I knew I didn’t want to always live in this village, in the midst of farms and not much else, but I didn’t feel like I could say it. I wanted to go to all those places I read about in my books at night, huddled under the covers with a flashlight. I’d never told anyone about my dreams and I wasn’t sure I wanted to.

“Come on, now, be honest with me,” he said. “There is more out there for you isn’t there? I’ve heard about you from my little brother and his friends. They say you like to read. What do you read about?”

I looked up at him and wondered why he wanted to know anything about me.

“I read about places far away,” I heard myself blurt out the words and realized no one except Emmy, and maybe Mama, had ever acted interested in what I thought. “I read about adventures far away. I love anything with a good story and maybe a –“

My gaze fell to the grass, glistening silver in the moonlight.

“A good romance,” I said, embarrassed I had admitted my affection for romantic stories in front of someone who probably knew more about romance than I ever would.

Hank laughed softly and blew a long trail of smoke into the darkness.

“I like a good romance,” he said, smirking and looking me up and down .

I felt my face grow hot under his gaze. I shifted my weight nervously from one foot to the other and twirled a strand of hair around my finger.

“Why you looking so shy, Chatterbox? Hasn’t any boy ever acted interested in you?”

I shook my head.

“No. Never.”

“Well, they must be blind.

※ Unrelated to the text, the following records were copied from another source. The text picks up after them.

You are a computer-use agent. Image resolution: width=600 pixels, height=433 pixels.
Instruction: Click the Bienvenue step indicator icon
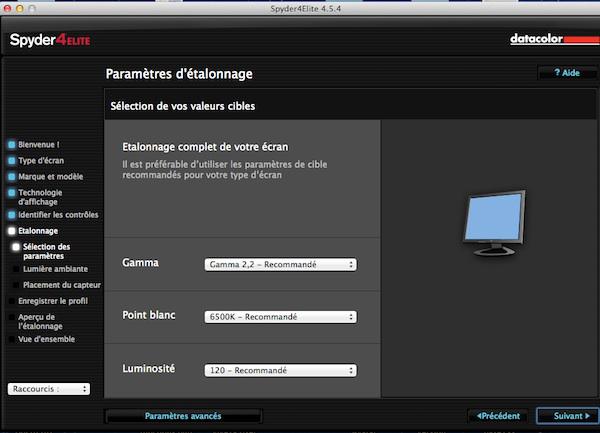[12, 144]
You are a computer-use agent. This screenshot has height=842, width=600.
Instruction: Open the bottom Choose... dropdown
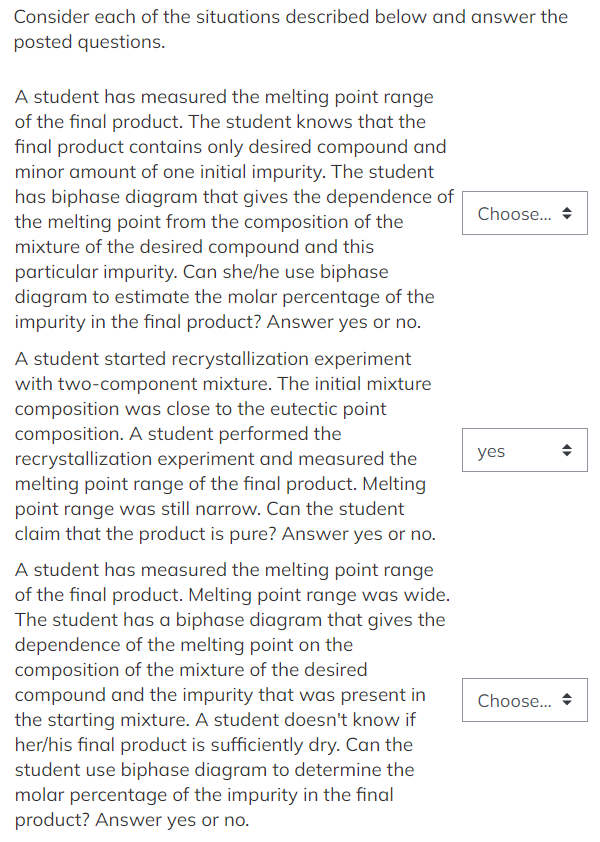tap(524, 700)
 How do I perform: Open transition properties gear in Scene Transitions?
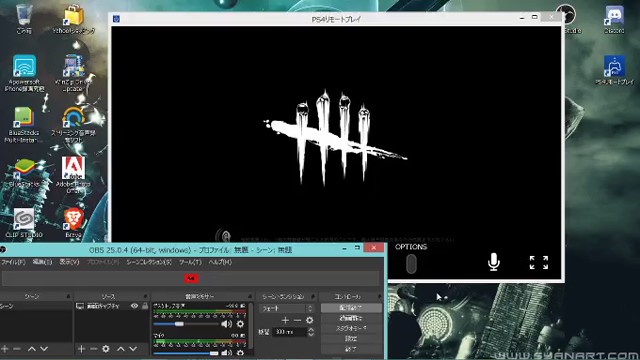coord(309,320)

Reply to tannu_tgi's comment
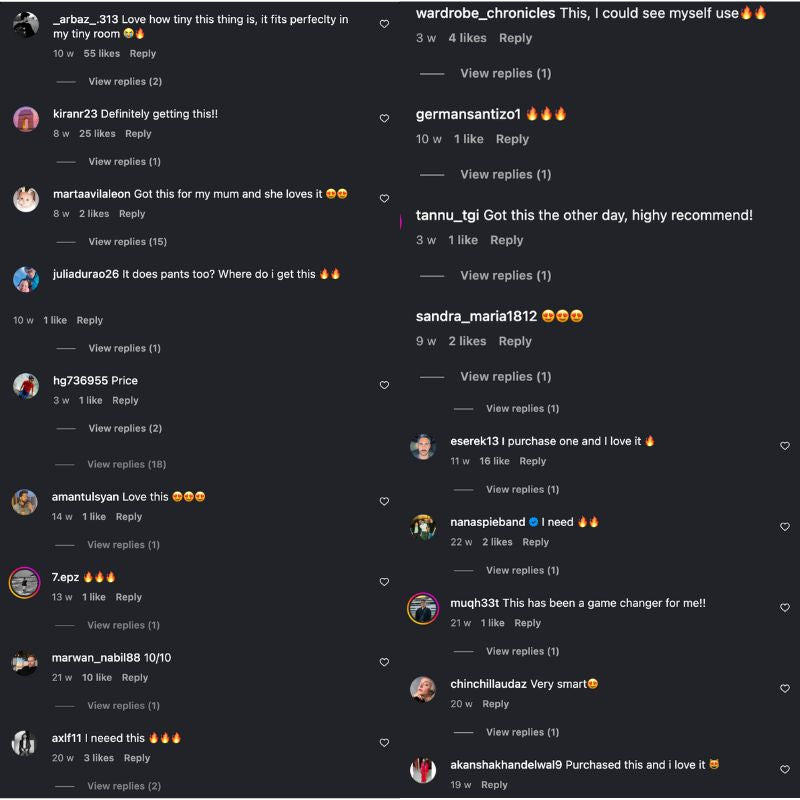click(506, 240)
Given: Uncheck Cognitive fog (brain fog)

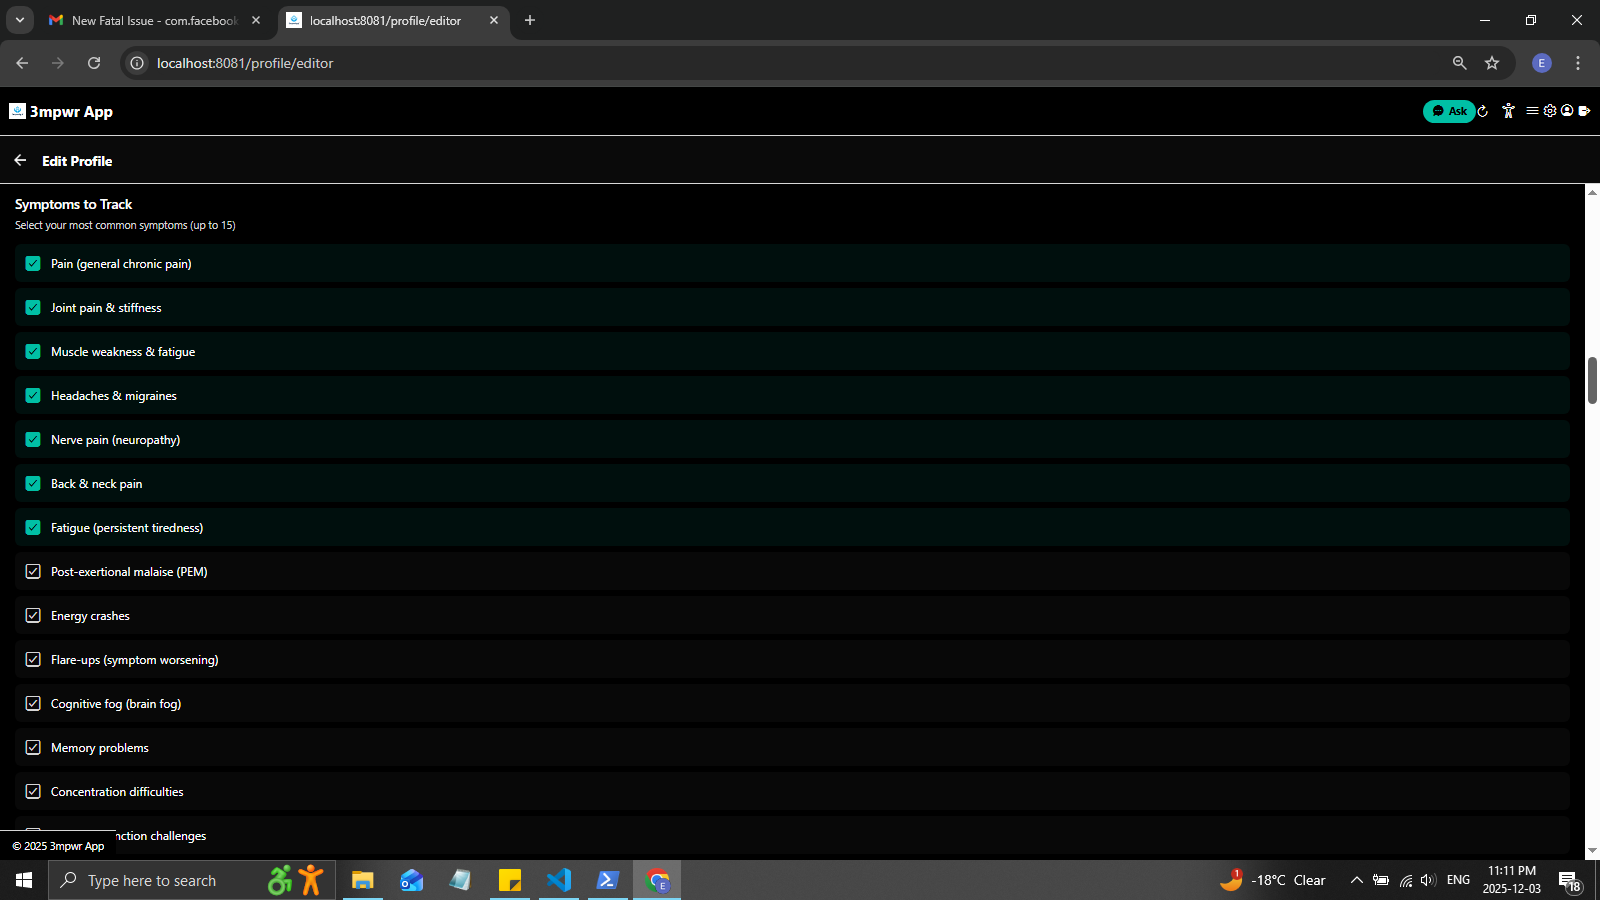Looking at the screenshot, I should tap(33, 704).
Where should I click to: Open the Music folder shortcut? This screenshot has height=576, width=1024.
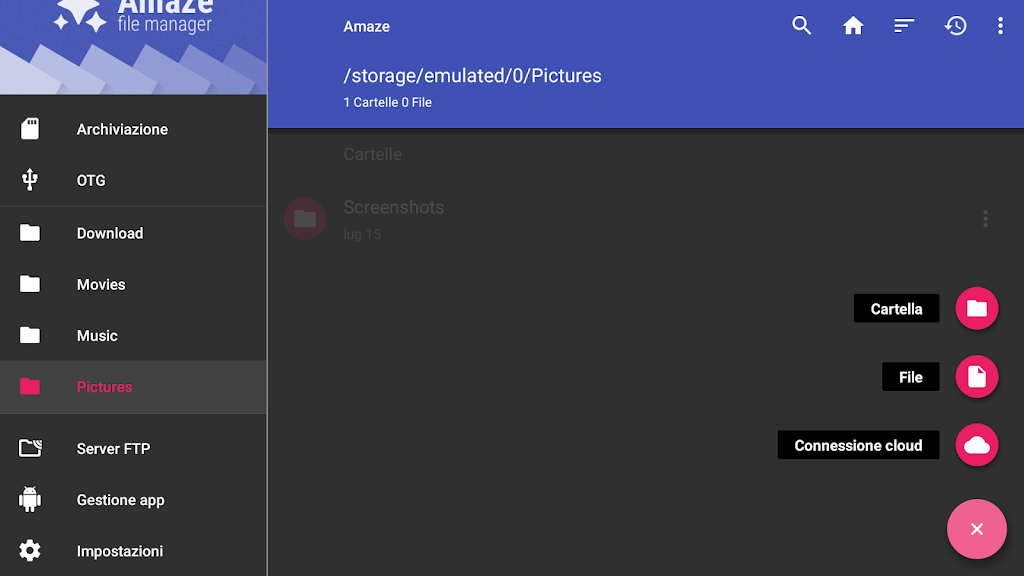coord(97,336)
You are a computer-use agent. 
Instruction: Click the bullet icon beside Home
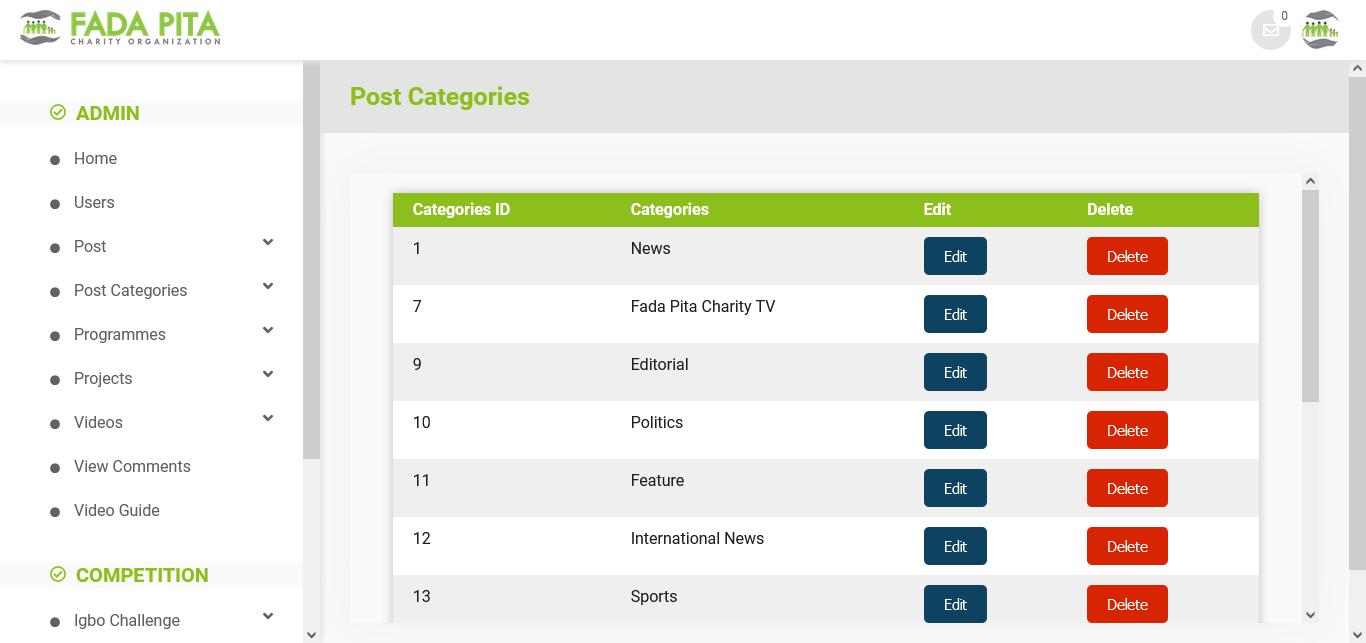[x=55, y=160]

Those boys are missing out and they don’t even know it.”

“I’m a nerd.” I shrugged. “I don’t dance and I don’t flirt and I don’t dress all up like Edith and those other girls.”

He laughed then remembered he was supposed to be quiet and glanced quickly at the house. After a few seconds of watching the dark house to make sure no lights came on, he grinned at me.

“All those other girls are just putting on an act,” he whispered. “ Don’t you let them intimidate you. Besides that might be what little boys look for in a girl but it’s not what men look for.”

He tossed the cigarette down and stepped closer to me.

“You’re a pretty little thing, Blanche,” he said softly. “Don’t let anyone tell you you’re not. Shoot. I couldn’t take my eyes off you at the dance that night.”

He pushed my hair back from my face and I looked up at him.

“I still can’t,” he said softly.

My muscles tensed as he cupped my cheek in his hand. I wanted to run away and hide but I wanted to stay right where I was at the same time.

I closed my eyes and felt the warmth of his skin against my cheek. I kept my eyes closed as I felt his mouth graze my forehead and then my cheek and then my lips. He pulled back slightly then leaned close again and covered my mouth with his, gently, as he slid his arm around me and pulled me against him. The kiss lingered for a few moments before I felt panic rush through me.

I pulled away quickly and shivered.

“I have to go inside now. Before my parents – “

He was watching me with a smile and my heart was pounding.

“Can I see you again?” he asked.

“Yes. I mean no. I mean – I don’t know.”

The grass was moist with dew as I ran back toward the house and gingerly opened the front door so I wouldn’t wake anyone. Upstairs I slid my shoes off and crawled into bed, still in my dress. I pulled the covers around me and tried to stop shivering. When I closed my eyes I could still feel his arms around me and his lips against mine.